Task instructions:
Lines before the one containing "Given: Click the green" are left out; that line and all after it, through the end of the records, must be transcribed exactly.

Records for this exercise:
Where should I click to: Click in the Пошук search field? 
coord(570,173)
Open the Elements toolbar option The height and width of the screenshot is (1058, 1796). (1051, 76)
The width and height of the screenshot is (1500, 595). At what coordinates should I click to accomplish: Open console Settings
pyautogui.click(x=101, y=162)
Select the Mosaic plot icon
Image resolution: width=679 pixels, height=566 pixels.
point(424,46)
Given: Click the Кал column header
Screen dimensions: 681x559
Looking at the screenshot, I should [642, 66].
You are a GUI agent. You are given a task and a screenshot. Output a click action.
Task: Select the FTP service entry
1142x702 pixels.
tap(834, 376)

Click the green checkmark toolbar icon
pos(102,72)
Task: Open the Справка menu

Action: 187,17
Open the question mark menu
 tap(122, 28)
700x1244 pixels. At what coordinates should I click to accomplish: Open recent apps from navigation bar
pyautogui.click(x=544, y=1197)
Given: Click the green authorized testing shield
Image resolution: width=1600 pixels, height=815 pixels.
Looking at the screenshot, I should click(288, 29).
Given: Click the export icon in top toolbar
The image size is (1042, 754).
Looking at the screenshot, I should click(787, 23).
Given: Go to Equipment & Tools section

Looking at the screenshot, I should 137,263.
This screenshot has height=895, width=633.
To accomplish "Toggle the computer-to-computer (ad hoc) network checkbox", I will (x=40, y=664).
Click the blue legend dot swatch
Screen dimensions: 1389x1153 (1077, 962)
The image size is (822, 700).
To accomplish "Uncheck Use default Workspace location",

Solution for this exercise:
Given: Click the green authorized testing shield
Image resolution: width=1600 pixels, height=815 pixels.
Looking at the screenshot, I should click(288, 29).
Given: Click the export icon in top toolbar
The image size is (1042, 754).
Looking at the screenshot, I should click(787, 23).
Given: Go to Equipment & Tools section

Looking at the screenshot, I should 137,263.
This screenshot has height=895, width=633.
To accomplish "Toggle the computer-to-computer (ad hoc) network checkbox", I will (x=40, y=664).
Click the blue legend dot swatch
Screen dimensions: 1389x1153 (1077, 962)
The image size is (822, 700).
To accomplish "Uncheck Use default Workspace location",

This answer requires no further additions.